What did Pfizer’s Lyme vaccine show?

Pfizer Lyme vaccine: efficacy signal, but regulatory hurdles ahead

Pfizer and Valneva’s Phase 3 program for a Lyme disease vaccine reported a strong reduction in the risk of developing Lyme disease, but the results created complications for regulators.

One report summarized that the vaccine cut cases by about 73% in the trial population, a major efficacy signal for a disease that can cause long-term symptoms and complications. However, the same coverage said the vaccine missed a primary statistical endpoint, which is often the key measure regulators use to judge whether a product demonstrates clear benefit.

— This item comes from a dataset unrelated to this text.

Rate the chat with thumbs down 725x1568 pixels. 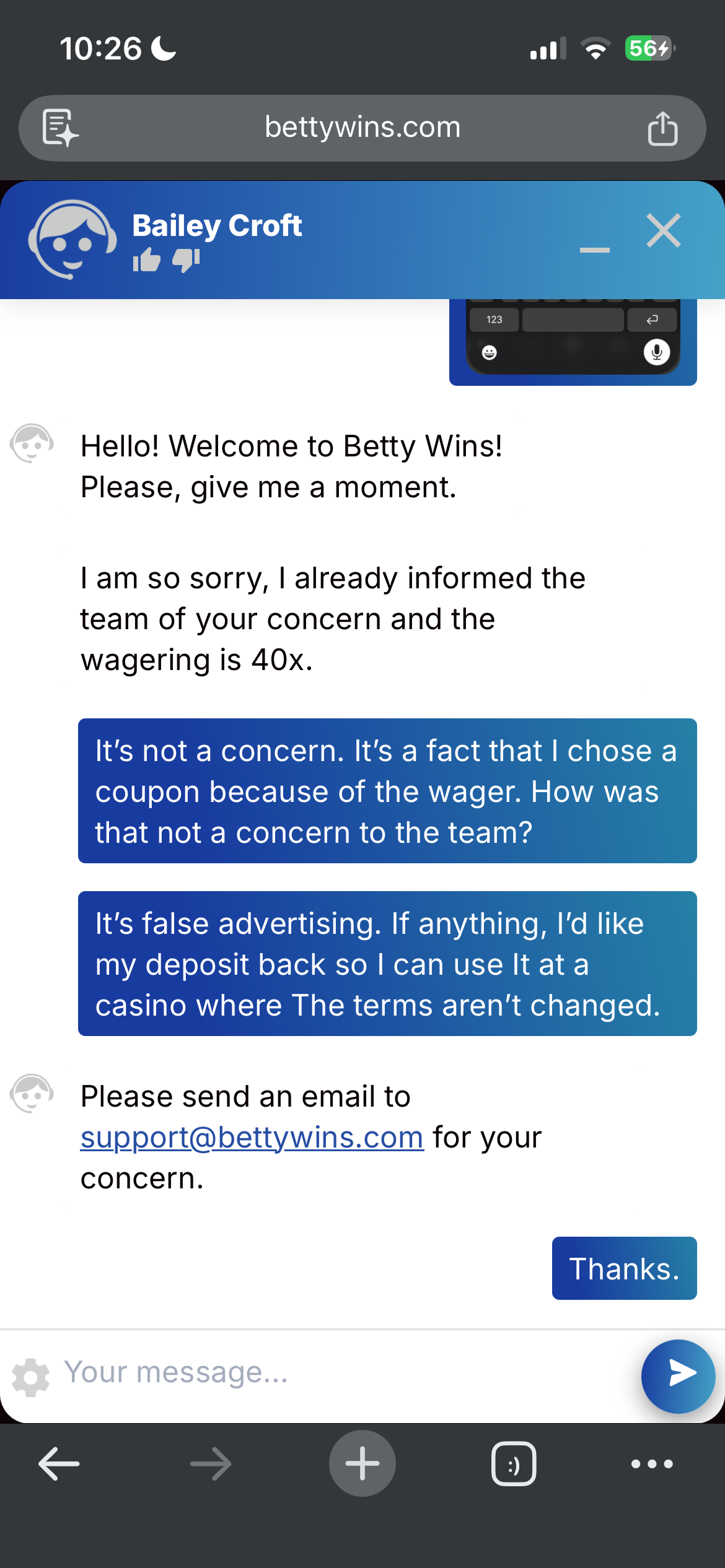coord(186,260)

A second report similarly described efficacy above 70% while noting that the trial did not clear the “primary” statistical hurdle. That combination—clinically meaningful point estimates paired with a technical shortfall—can force sponsors to pursue additional analyses, seek regulatory agreement on alternative endpoints, or generate further data depending on the regulator.

Why it matters:

• Lyme disease is common and prevention is limited. A vaccine that meaningfully reduces incidence could change how clinicians approach disease risk.
• Regulatory decisions depend on statistical criteria, not just effect size. Missing the primary endpoint can delay approval or narrow it to specific use conditions.
• This shapes next steps for the company and patients. Developers may pursue new data packages or redesigns so the evidence base meets required thresholds.

At this stage, the central takeaway is that the vaccine performed well against Lyme disease in trial outcomes, but the pathway to approval is “tricky” because of the missed primary endpoint.